→ Assignment
Copy out every line from the one containing "At what (x,y)" through the last line, with both ends included. Omit the pictures.

-------- Task inputs

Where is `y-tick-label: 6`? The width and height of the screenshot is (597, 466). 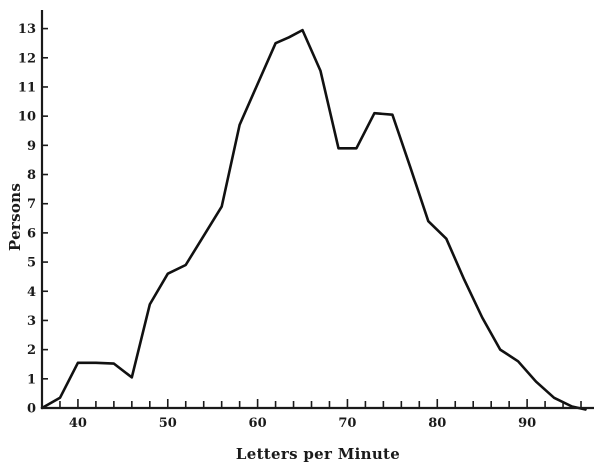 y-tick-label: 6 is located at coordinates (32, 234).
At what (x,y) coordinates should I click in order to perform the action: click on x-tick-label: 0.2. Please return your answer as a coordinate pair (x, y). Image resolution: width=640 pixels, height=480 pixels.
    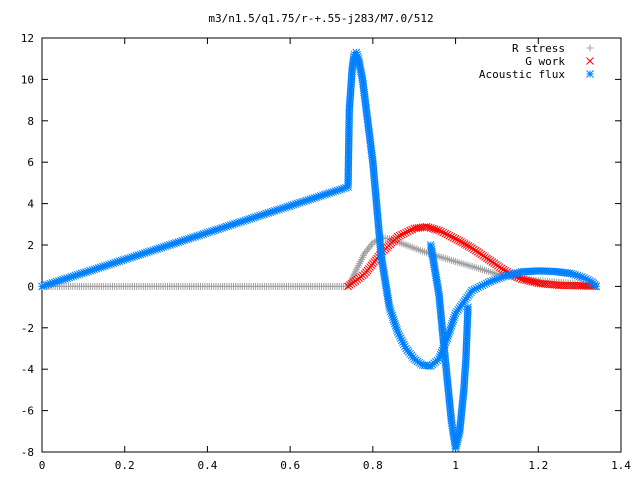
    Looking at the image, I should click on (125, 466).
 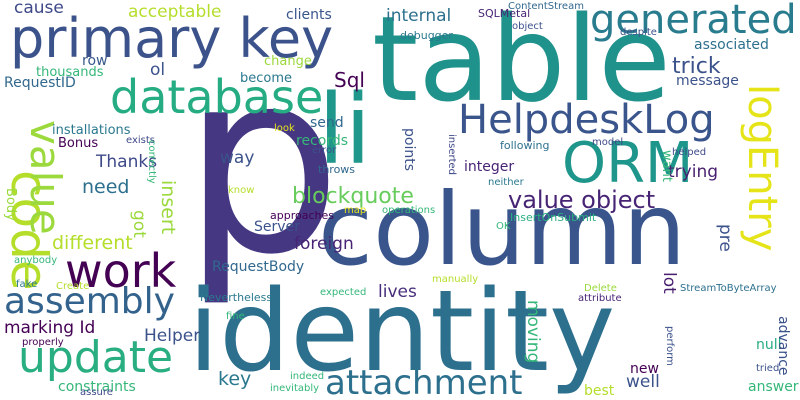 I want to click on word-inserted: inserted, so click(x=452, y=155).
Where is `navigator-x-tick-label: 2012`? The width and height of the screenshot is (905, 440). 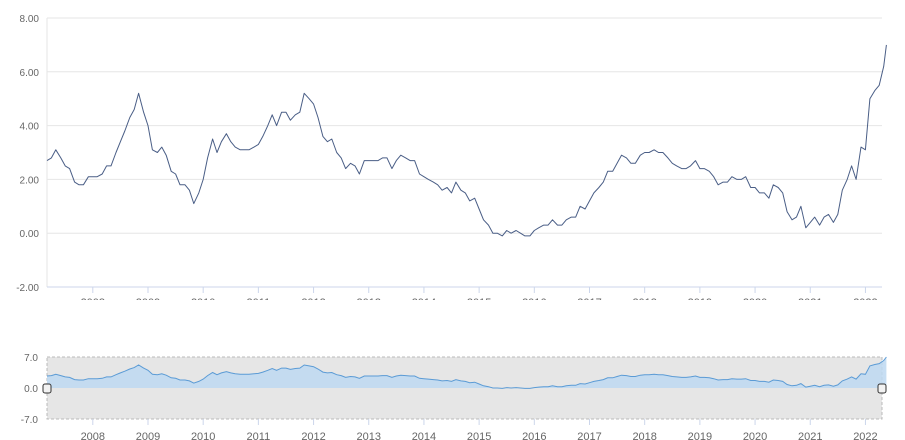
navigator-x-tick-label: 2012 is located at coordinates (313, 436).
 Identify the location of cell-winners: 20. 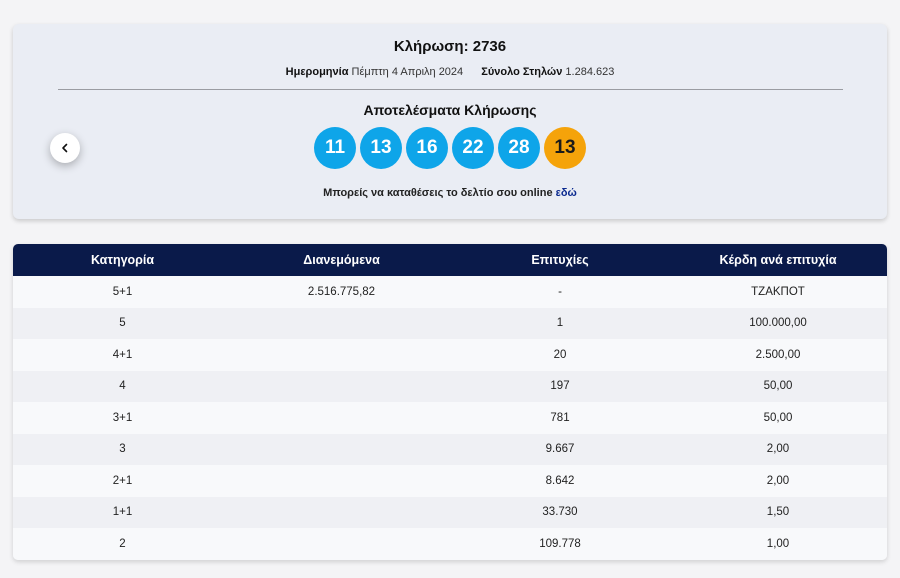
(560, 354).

----------------

→ Answer to the exercise
At what (x,y) coordinates should I click in order to perform the action: click on x-tick-label: 0.2. Please return your answer as a coordinate pair (x, y). Image resolution: width=640 pixels, height=480 pixels.
    Looking at the image, I should click on (125, 466).
  I want to click on word-inserted: inserted, so click(x=452, y=155).
Where is `navigator-x-tick-label: 2012`? The width and height of the screenshot is (905, 440). 
navigator-x-tick-label: 2012 is located at coordinates (313, 436).
 Identify the location of cell-winners: 20. 
(560, 354).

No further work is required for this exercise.